WEINSTEIN: I think early on no one really understood how much potential there would be for a surge. Everyone was talking about the law of large numbers and we didn't really understand the business that well. And then Google came out and executed and I think they opened up everyone's eyes to how much you can really drive that business and how innovative you could get with search. And I think that was that early surge in the stock as people just trying to understand the potential in this business. Now what you're seeing though is just their ability to maintain high growth. You know the fact that they have such a leadership position, such a dominant position, you're starting to see more and more companies want to partner with them. So whether it be the Youtube acquisition or a partner with Myspace, you're seeing all the growth engines of the Internet come under Google's monetization engine. So the advantages seem to be sustainable here.
GHARIB: Well, not that you bring up Youtube, there were a lot of people who thought that the price that Google paid for Youtube, $1.2 billion was way too high. Do you think now given the way that we've seen the stock growing that that's the proof that it was justified?

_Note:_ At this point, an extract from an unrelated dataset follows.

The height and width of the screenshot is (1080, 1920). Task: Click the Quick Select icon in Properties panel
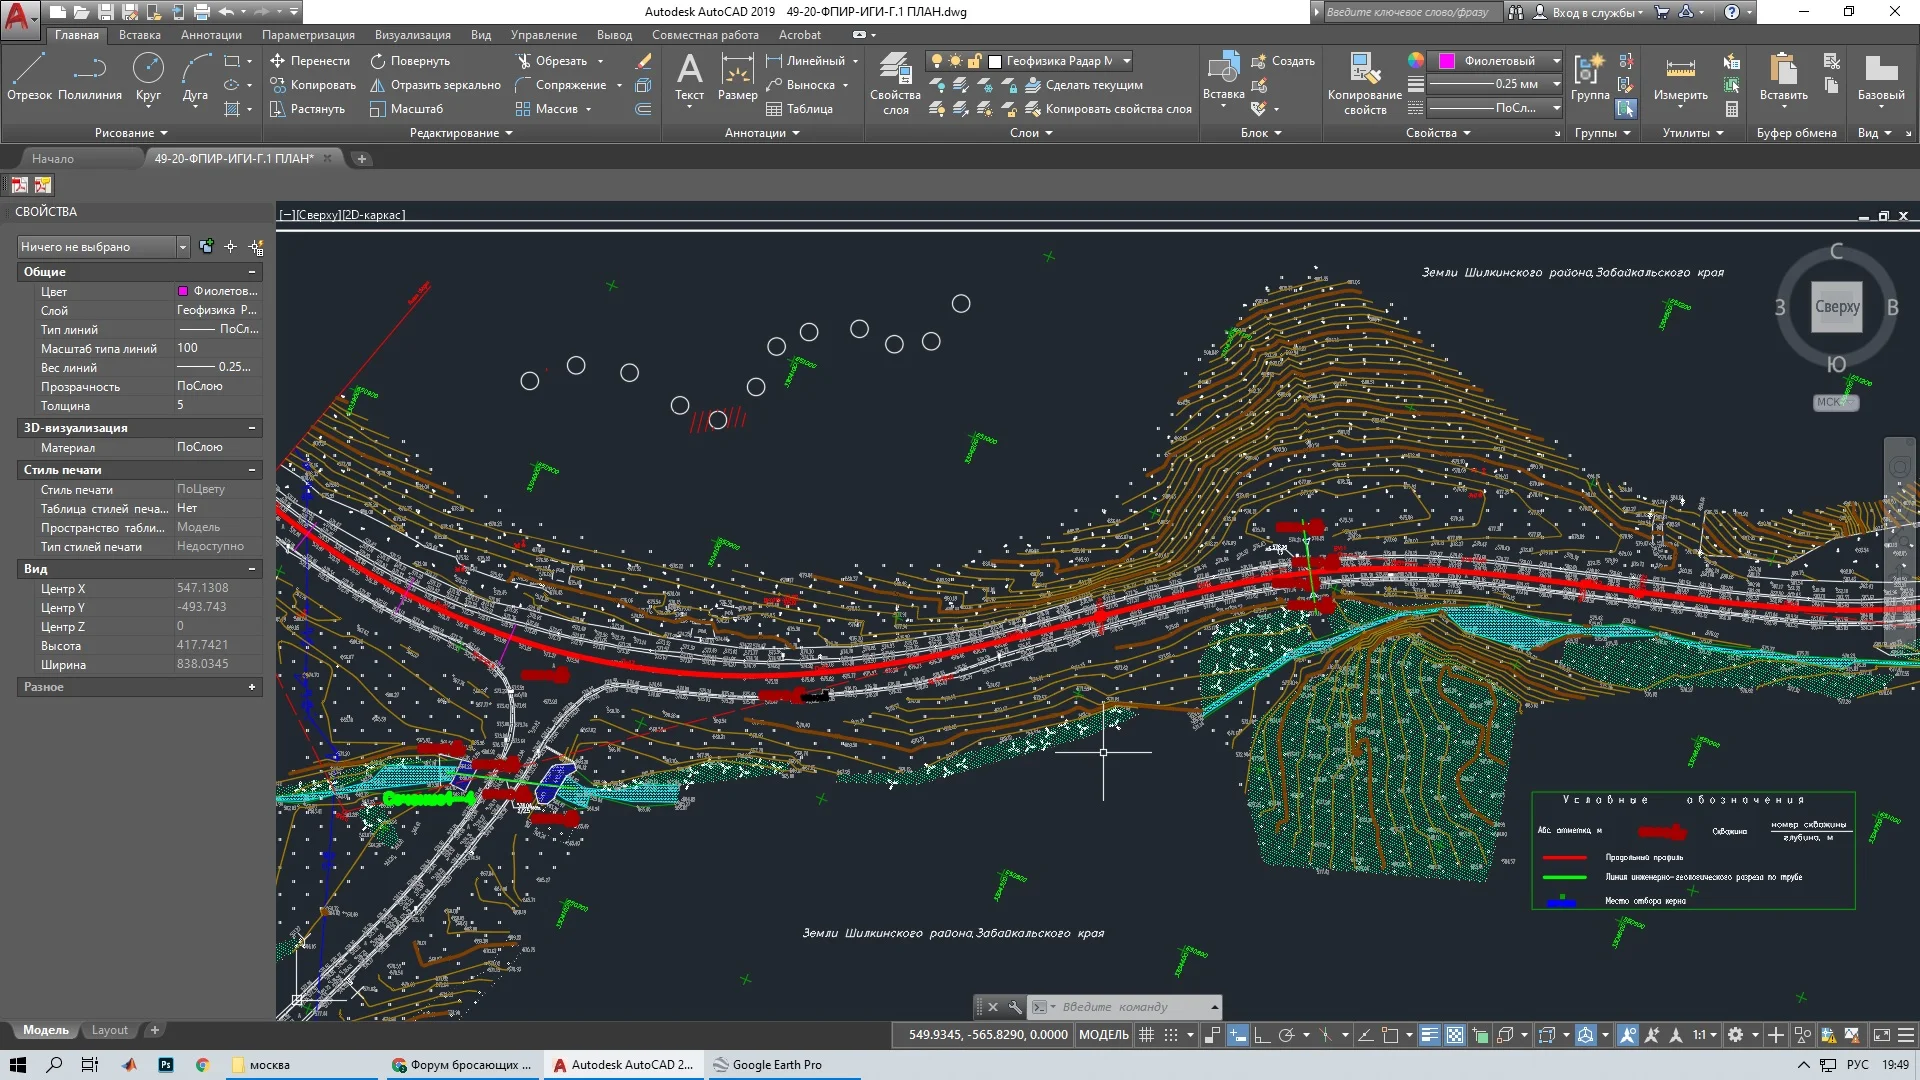point(256,247)
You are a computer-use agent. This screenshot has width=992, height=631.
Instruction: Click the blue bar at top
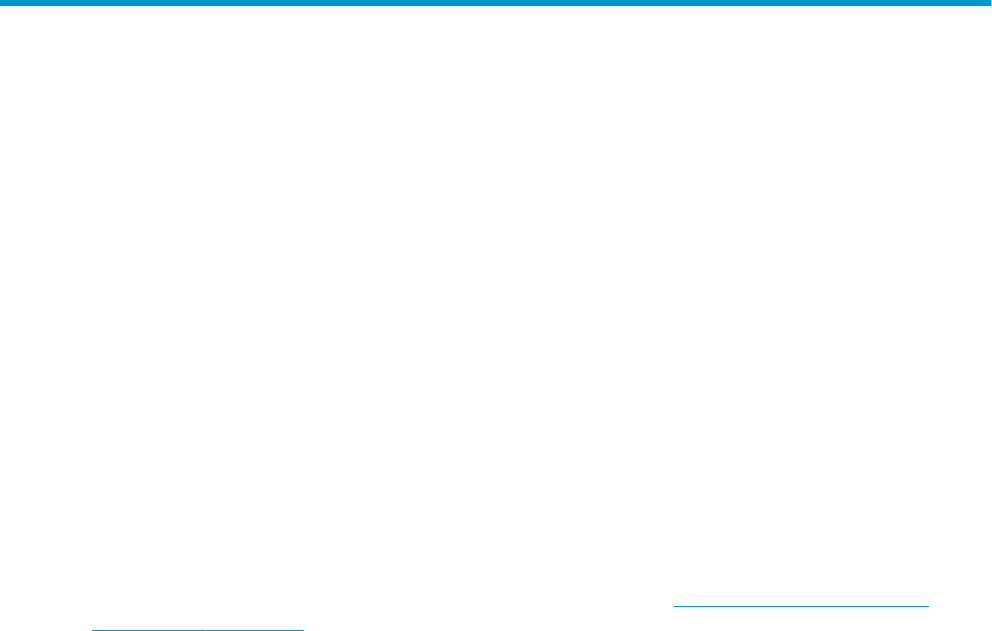point(496,3)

WEINSTEIN: Youtube still is new and they just acquired it. So we'll see how it pencils out. But I definitely think you can make a case though that they didn't overpay for it. I think if you look at the trajectory in growth in Youtube, it certainly looks to be on the same sort of path as a Myspace. They were willing to commit $900 million to line up that distribution. So actually own that property versus having to partner for the traffic. I think you can make the case that they got a good deal, assuming that it can continue on its current growth trend.
GHARIB: What the risks for Google? What could bring it down? There's always a down side.
WEINSTEIN: Yeah. You know, the company is trying to push into some new areas, some new types of ad formats whether it be online or offline, new businesses such as a payment business they've launched. Those are new for the company. It's hard to say how well they'll execute against those. Those are things to worry about that maybe the potentials aren't there like we think it is. I think if you look back, this management team has a very good track record of execution and staying focused. And I think you have to give them the benefit of the doubt. Plus you have a backstop, their core business is doing so well.
GHARIB: OK. You had a $500 price target on Google's stock. It's passed that. What's your next new price target?
WEINSTEIN: It's like I said in the beginning here, you know, I think as we roll out our '08 numbers, we're going to be talking something close to $20 a share in earnings. Probably think the next logical step somewhere around $600.
GHARIB: Since Google went public, the company said that it was not going to split its stock. Do you think that the company is going to stick with those plans?
WEINSTEIN: You know it's hard to say. They're big fans of Warren Buffet and that's one of his mantras. So at this point, no reason to think that they will.
GHARIB: All right, Steve, for disclosure purposes. do you own the stock?
WEINSTEIN: No, I do not.
GHARIB: All right. Thank you so much for coming on the program. Appreciate it.
WEINSTEIN: Thank you.
GHARIB: We've been speaking with Steve Weinstein, Internet analyst at Pacific Crest Securities.